In vino veritas, le précepte est plein de justesse.

Hier soir, je voulais parler de la gastronomie de l’Auberge, il faut croire que l’abus de boisson m’a entraîné vers des profondeurs qu’on ne souhaite pas sonder.

J’ai profité du restaurant, en solitaire, la tablée ce sera pour Lundi, je crois. Pas posé de questions, j’avais accumulé trop de fatigue, c’était le moment de décompresser… L’ambiance de ce restaurant me plait, la cheminée donne envie de revenir en hiver pour la voir flamber, la décoration affiche une sobriété de bon aloi, la main d’une femme est passée par là, des touches de couleur, des éléments et bibelots choisis avec goût. La patronne faisait le service, je lui ai fait part de mon appréciation et de l’adéquation du lieu avec le type de clientèle.

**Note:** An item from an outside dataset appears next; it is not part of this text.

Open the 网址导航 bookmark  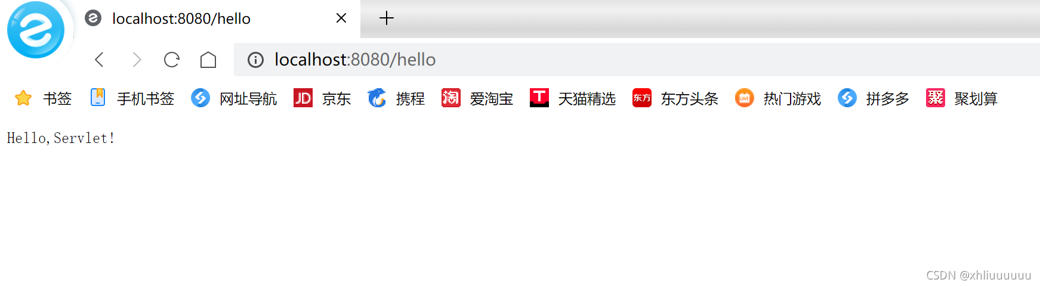pos(234,98)
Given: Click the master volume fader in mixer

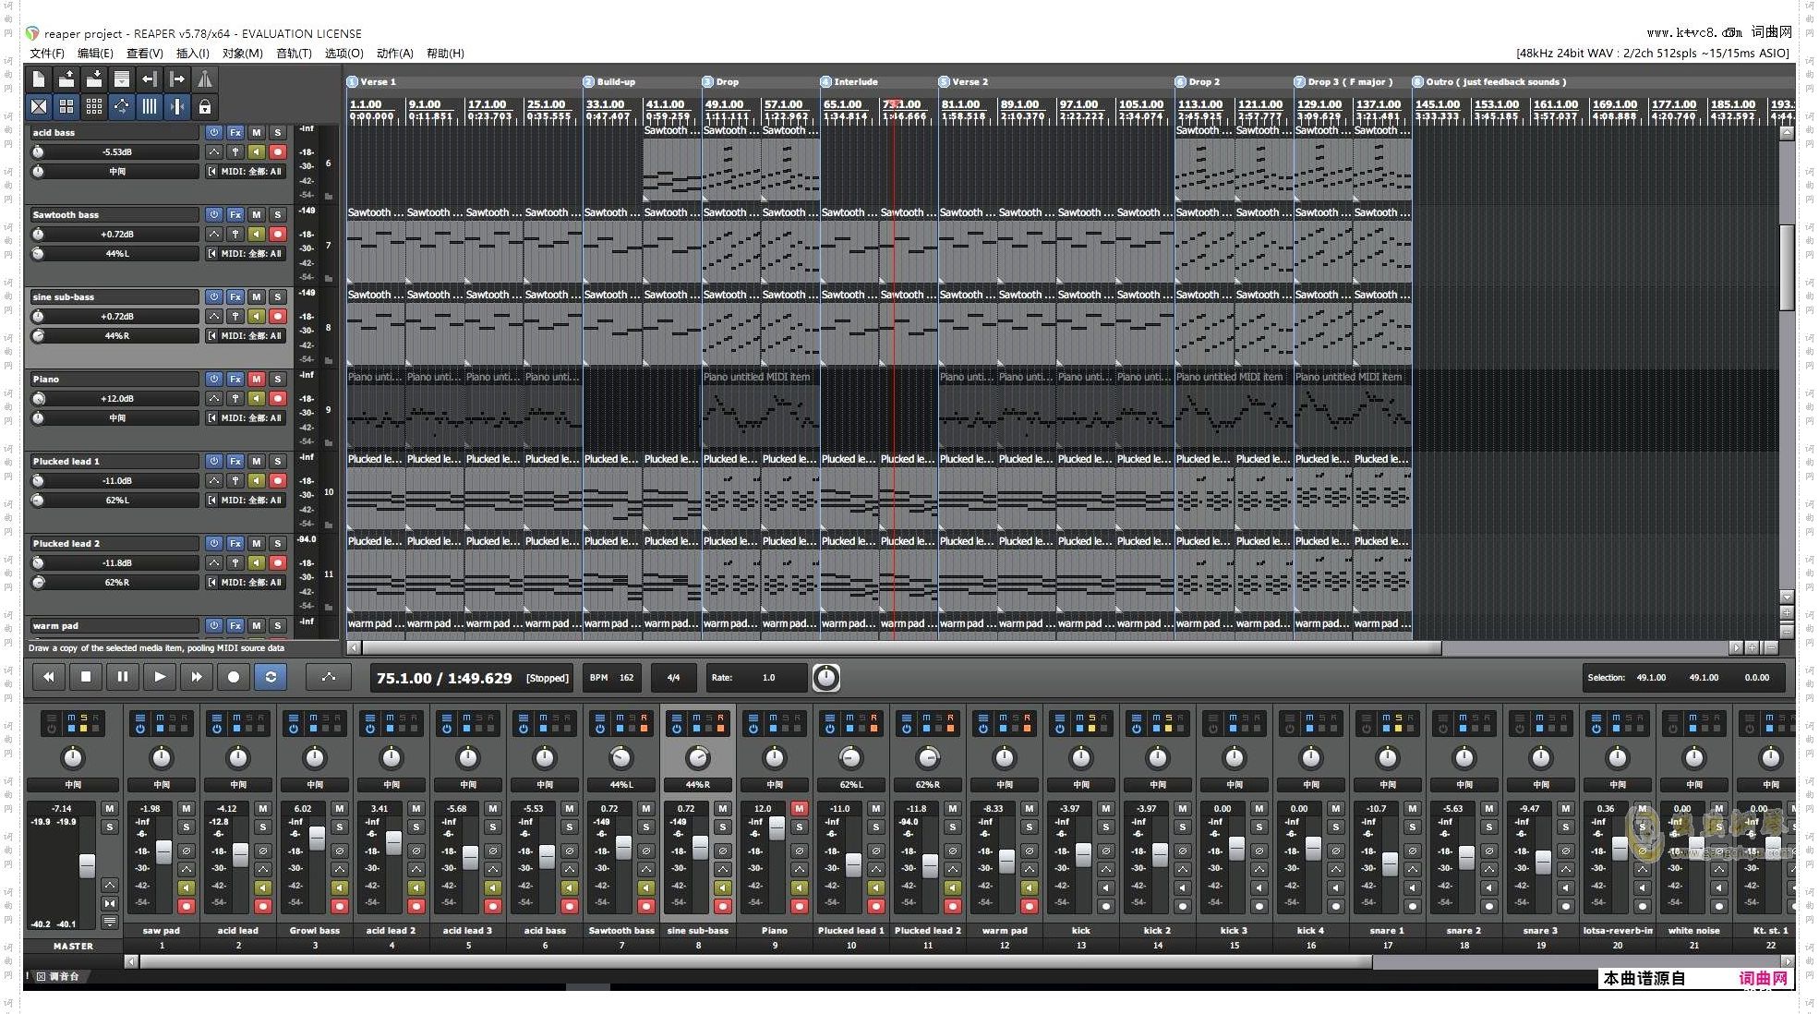Looking at the screenshot, I should click(87, 865).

Les nappes et serviettes en tissu transforment vraiment l’expérience. La carte étale sa variété (méfiance) mais s’appuie sur des produits des environs (confiance). La Direction a eu l’intelligence d’y apposer des pictogrammes de danger. Une poire et un brocoli ( ?) indiquent avec clarté, les plats à éviter pour un travailleur de la ruralité. Cela facilite le choix. Donc la Salade (surtout si elle vient de Lyon !) en entrée, l’Assiette (surtout si elle vient de la région de Comté) et le Pain d’épices (surtout si une boule de glace l’accompagne). Jusque-là tout est clair.

J’ai voulu expérimenter la carte des vins et spiritueux…

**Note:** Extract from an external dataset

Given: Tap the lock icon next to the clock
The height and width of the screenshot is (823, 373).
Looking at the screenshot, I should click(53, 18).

Par curiosité, j’ai voulu tester le Pontarlier-Anis, le pastis du coin que les gens apprécient. Pour garder ce sens de la fête, j’ai ensuite opté d’accompagner la salade par un Crémant du Jura. Ma foi, ça passe crème le Crémant. Et ça vaut un Champagne.

Après pour le plat de résistance, l’Assiette, mon choix s’est porté sur la moitié d’une bouteille de ploussard (un cépage de l’AOC d’Arbois, produit par Daniel… j’aurais dû garder l’étiquette). Si je considère la situation avec objectivité, j’étais encore dans des dispositions qui ne prêtent pas à conséquence… S’accorde à merveille avec le jambon et la saucisse, le Bleu de Gex… Des accords qui se répondent. Une adresse à retenir, j’irai voir s’ils sont sur TripAdvisor.

C’est après où j’aurai du faire attention. Avec la fatigue, je n’ai pas senti que mon esprit vagabondait et que l’Érinye, fille de Mégère, rodait en cercles autour de moi (all my troubles seemed so far away, now there is a shadow hanging over me). La diversion de ce pain d’épices d’une texture, d’un moelleux, d’un parfum que je n’avais jamais rencontrés m’incita à y associer un vin de paille, un Côte-du-Jura, sous l’œil de la patronne qui me scrutait avec circonspection (va-t-il s’effondrer sur la table ? va-t-il vomir sur le tapis ? va-t-il déclencher un esclandre ?). Le calme et la maitrise que j’affichais dû la convaincre et elle m’apporta le flacon. Avec la glace, encore une réussite.

Dans ma torpeur, glissant en avant sur le fauteuil, les mains en croix sur le ventre, fermant à moitié les yeux, j’imaginais Célestine en train de critiquer la vaisselle et le décor. Une vague de colère monta en moi, je sursautai, fermai le poing brièvement dans un sursaut (je ne pense pas que l’on m’ait remarqué). Je crois que j’ai murmuré par devers moi : « Mais dégage connasse !». Là encore, cela a dû passer sans que l’on m’observe.

Pour le coup, j’ai demandé un café, le restaurant commençait à se vider, je crois qu’il restait encore des convives. Et pour emmerder Célestine qui n’aime pas que « je me laisse aller », j’ai pris le digestif aux bourgeons de sapins, emblème de la région dans le cœur des buveurs.
Il me semble avoir remercié la patronne.

J’ai regagné ma chambre mais je ne sais plus ni quand ni comment, mais en me relisant ce matin, j’ai compris que ma lucidité était moins forte que ma colère.

Aujourd’hui levé après les poules, programme nature et marche dans les environs. Beaucoup d’eau. Il faut que j’arrête, tout, ce n’est pas bon pour moi. J’ai à faire, je ne peux pas continuer comme ça.